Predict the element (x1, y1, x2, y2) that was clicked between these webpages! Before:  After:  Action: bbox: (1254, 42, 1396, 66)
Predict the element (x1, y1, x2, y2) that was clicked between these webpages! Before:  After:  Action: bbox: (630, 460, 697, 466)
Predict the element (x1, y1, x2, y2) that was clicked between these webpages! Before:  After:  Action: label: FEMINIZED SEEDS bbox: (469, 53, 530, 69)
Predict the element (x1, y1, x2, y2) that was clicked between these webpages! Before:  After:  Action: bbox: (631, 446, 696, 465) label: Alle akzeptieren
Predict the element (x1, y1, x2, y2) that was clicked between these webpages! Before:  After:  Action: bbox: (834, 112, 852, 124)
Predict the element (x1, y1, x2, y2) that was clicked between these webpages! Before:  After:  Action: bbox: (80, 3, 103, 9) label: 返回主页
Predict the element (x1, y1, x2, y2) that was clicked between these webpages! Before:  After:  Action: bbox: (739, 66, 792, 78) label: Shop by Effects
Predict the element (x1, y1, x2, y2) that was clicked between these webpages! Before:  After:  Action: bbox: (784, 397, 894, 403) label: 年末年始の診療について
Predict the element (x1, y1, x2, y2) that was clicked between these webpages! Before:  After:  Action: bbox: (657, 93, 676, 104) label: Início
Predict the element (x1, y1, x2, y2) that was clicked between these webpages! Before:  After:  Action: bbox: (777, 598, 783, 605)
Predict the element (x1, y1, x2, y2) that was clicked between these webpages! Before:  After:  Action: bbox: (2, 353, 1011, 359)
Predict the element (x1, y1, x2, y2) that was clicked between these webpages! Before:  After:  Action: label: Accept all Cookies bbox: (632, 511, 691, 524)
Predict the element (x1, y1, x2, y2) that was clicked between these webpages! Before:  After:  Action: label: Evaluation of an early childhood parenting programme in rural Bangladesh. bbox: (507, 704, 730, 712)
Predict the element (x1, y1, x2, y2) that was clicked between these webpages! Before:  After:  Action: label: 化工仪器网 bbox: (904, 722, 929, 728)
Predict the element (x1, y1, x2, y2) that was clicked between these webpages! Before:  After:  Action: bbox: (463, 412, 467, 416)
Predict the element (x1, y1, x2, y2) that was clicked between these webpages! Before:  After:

**DO THIS**
Copy out all of the records above word for word, changing nothing.

**ANSWER TO THE TASK**
Predict the element (x1, y1, x2, y2) that was clicked between these webpages! Before:  After:  Action: bbox: (1254, 42, 1396, 66)
Predict the element (x1, y1, x2, y2) that was clicked between these webpages! Before:  After:  Action: bbox: (630, 460, 697, 466)
Predict the element (x1, y1, x2, y2) that was clicked between these webpages! Before:  After:  Action: label: FEMINIZED SEEDS bbox: (469, 53, 530, 69)
Predict the element (x1, y1, x2, y2) that was clicked between these webpages! Before:  After:  Action: bbox: (631, 446, 696, 465) label: Alle akzeptieren
Predict the element (x1, y1, x2, y2) that was clicked between these webpages! Before:  After:  Action: bbox: (834, 112, 852, 124)
Predict the element (x1, y1, x2, y2) that was clicked between these webpages! Before:  After:  Action: bbox: (80, 3, 103, 9) label: 返回主页
Predict the element (x1, y1, x2, y2) that was clicked between these webpages! Before:  After:  Action: bbox: (739, 66, 792, 78) label: Shop by Effects
Predict the element (x1, y1, x2, y2) that was clicked between these webpages! Before:  After:  Action: bbox: (784, 397, 894, 403) label: 年末年始の診療について
Predict the element (x1, y1, x2, y2) that was clicked between these webpages! Before:  After:  Action: bbox: (657, 93, 676, 104) label: Início
Predict the element (x1, y1, x2, y2) that was clicked between these webpages! Before:  After:  Action: bbox: (777, 598, 783, 605)
Predict the element (x1, y1, x2, y2) that was clicked between these webpages! Before:  After:  Action: bbox: (2, 353, 1011, 359)
Predict the element (x1, y1, x2, y2) that was clicked between these webpages! Before:  After:  Action: label: Accept all Cookies bbox: (632, 511, 691, 524)
Predict the element (x1, y1, x2, y2) that was clicked between these webpages! Before:  After:  Action: label: Evaluation of an early childhood parenting programme in rural Bangladesh. bbox: (507, 704, 730, 712)
Predict the element (x1, y1, x2, y2) that was clicked between these webpages! Before:  After:  Action: label: 化工仪器网 bbox: (904, 722, 929, 728)
Predict the element (x1, y1, x2, y2) that was clicked between these webpages! Before:  After:  Action: bbox: (463, 412, 467, 416)
Predict the element (x1, y1, x2, y2) that was clicked between these webpages! Before:  After:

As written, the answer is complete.